Canada’s pharmacists worry a lack of data about prescription management could see a repeat of the situation with diabetes and weight-loss drug Ozempic, in which thousands of doses have been mailed over the border to Americans.
Canadian Pharmacists Association vice-president of public affairs Joelle Walker said Americans buying cheaper Canadian drugs is nothing new.
But she said the case of Dr. David Davison, a Nova-Scotia-licensed physician based in Texas who is said by regulators to have prescribed large quantities of Ozempic to US-based customers via BC pharmacies, highlights the urgent need for a “national conversation” on how Canada can protect its prescription drug supply against such mass orders.
The College of Physicians and Surgeons of Nova Scotia said last week it issued an interim suspension of Davison’s licence after learning of his alleged practices from the B.C. College of Pharmacists.
One of the main challenges, Walker said, is that there isn’t a strong sense of the prevalence of mass U.S. buying of Canadian prescription drugs because the data isn’t available.
She said the first step should be securing data on prescription-drug management in Canada, allowing regulators to see where the issues are before being able to address them.
“It’s very easy when you have a very specific case like Ozempic,” Walker said. But without knowing “how many other drugs are being sold and in what quantities … in an online fashion to Americans, it’s very difficult to come up with the right policy solutions.”
Ozempic’s primary use is to treat diabetes, but demand for the drug has spiked recently due to its so-called “off-label” use for weight loss, hyped by social media and celebrity endorsement.
The Ozempic issue emerged after B.C. officials discovered that up to 15 per cent of the drug’s prescriptions in the province during the first two months of 2023 went to Americans.
B.C. Health Minister Adrian Dix announced that the province would restrict access to Ozempic for non-residents.
Davison, who graduated from Dalhousie University in 1977, did not respond to requests for comment.
He is listed by the Texas Medical Board as a physician at Texas Tech Family Medicine in Odessa, Texas.
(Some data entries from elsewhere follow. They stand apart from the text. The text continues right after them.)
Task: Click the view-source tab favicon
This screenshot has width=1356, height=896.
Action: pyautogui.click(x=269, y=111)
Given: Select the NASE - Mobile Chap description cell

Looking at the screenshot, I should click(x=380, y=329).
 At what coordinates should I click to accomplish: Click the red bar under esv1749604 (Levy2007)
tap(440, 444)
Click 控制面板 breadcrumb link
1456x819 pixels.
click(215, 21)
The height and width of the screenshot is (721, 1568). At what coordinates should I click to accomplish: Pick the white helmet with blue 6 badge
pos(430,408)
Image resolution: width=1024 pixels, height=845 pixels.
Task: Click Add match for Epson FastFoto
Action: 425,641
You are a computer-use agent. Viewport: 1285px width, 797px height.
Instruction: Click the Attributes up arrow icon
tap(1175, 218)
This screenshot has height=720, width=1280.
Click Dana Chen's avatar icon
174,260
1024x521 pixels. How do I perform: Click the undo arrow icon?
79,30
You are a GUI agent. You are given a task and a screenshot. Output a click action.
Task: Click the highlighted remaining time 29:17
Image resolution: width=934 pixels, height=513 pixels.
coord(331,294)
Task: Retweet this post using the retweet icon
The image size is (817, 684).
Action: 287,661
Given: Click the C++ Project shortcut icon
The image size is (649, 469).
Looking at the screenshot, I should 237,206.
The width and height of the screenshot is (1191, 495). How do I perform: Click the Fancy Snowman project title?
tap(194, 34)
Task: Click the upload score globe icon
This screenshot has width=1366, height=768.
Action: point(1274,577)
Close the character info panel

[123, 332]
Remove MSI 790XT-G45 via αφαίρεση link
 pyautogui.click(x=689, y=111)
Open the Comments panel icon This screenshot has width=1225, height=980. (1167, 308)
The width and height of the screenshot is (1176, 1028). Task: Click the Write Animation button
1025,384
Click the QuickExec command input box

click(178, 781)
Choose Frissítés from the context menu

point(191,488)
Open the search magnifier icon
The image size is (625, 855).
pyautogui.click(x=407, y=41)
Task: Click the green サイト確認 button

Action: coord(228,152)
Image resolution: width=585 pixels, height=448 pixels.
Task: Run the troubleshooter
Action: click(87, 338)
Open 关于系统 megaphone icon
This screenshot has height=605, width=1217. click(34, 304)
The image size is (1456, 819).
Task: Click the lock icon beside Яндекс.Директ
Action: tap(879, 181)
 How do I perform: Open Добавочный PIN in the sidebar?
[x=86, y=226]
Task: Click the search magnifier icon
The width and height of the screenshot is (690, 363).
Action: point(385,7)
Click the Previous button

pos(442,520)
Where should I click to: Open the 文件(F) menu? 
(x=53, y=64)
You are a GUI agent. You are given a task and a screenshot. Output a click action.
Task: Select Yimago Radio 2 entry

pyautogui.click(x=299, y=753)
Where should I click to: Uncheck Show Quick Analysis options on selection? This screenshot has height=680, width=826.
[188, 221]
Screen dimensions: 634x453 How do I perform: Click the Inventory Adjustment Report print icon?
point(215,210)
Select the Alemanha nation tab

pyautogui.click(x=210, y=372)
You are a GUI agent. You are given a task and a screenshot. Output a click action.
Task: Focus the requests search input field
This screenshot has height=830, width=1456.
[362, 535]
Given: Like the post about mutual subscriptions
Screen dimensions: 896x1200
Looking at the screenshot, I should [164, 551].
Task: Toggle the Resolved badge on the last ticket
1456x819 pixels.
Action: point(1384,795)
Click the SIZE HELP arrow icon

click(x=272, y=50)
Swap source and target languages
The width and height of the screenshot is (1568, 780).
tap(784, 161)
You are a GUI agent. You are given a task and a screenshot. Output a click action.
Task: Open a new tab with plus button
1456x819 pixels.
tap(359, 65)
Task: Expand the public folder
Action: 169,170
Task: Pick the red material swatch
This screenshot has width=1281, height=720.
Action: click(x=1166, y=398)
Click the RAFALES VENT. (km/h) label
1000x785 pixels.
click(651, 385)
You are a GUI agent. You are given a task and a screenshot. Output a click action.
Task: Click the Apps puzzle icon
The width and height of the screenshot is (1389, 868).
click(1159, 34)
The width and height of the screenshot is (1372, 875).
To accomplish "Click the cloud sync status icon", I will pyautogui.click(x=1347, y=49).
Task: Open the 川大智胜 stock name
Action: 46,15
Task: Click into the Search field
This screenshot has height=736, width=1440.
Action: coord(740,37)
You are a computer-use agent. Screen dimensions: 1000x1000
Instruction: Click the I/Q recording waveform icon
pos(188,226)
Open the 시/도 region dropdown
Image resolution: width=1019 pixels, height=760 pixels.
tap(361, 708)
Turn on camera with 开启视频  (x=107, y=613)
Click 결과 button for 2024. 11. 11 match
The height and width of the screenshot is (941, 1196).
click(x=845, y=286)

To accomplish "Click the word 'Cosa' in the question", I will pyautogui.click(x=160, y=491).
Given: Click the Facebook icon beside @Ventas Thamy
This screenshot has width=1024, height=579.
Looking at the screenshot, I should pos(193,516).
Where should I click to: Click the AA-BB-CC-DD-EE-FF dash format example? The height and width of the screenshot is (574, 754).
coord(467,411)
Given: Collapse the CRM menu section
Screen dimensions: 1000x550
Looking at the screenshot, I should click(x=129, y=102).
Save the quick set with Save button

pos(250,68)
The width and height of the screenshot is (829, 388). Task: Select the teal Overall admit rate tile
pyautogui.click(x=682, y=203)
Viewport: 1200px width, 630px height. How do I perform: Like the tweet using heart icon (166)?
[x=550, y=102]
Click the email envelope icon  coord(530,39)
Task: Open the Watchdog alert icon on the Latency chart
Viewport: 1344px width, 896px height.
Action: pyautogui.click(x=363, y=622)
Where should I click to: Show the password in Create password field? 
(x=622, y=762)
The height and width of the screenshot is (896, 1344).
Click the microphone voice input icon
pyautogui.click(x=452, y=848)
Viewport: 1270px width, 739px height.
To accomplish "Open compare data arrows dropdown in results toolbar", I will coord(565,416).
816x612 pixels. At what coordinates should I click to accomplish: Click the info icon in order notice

His records show no complaints, other than noting under “Non-TMB Disciplinary Actions” that his Nova Scotia licence has been suspended.
The Texas Tech University Health Sciences Center — which operates Davison’s place of practice — said the organization “recently became aware” of the “assertion” that he may have prescribed Canadian Ozempic to U.S. patients.
“We are looking into the matter and will address it internally and as appropriate,” the statement said.
Organizations such as the Canadian Pharmacists Association and the Canadian Health Policy Institute have been sounding the alarm about possible loopholes that allow Canadian prescription drugs to end up in the U.S.
Peter Loewen, a University of British Columbia assistant professor and Vancouver General Hospital pharmacotherapeutic specialist, said price differences for drugs across the U.S. border, combined with the free movement of people and goods, mean regulating the flow of prescription drugs is easier said than done.
“Our economies are intimately intertwined,” he said. “And this issue is one that gets caught up in that.
“It’s the regulatory and trade relationship between our countries, and the fact that so many Canadians move between the two countries, as do Americans, (that) make it non-trivial to come up with what may seem like simple solutions.”
Walker said any discussion about how drugs are prescribed also needs to take into account that Canadians also make use of cross-border prescriptions when travelling or moving to another province.
As such, any new policy on prescription drug movements needs to be “careful” to avoid putting up “unnecessary barriers for Canadians to access care.”
But the status quo, she said, may create panic buying from Canadian consumers if they are not certain their drug supplies are protected.
“We need to make sure that Canada isn’t seen as sort of the solution to an American problem that needs an American solution.”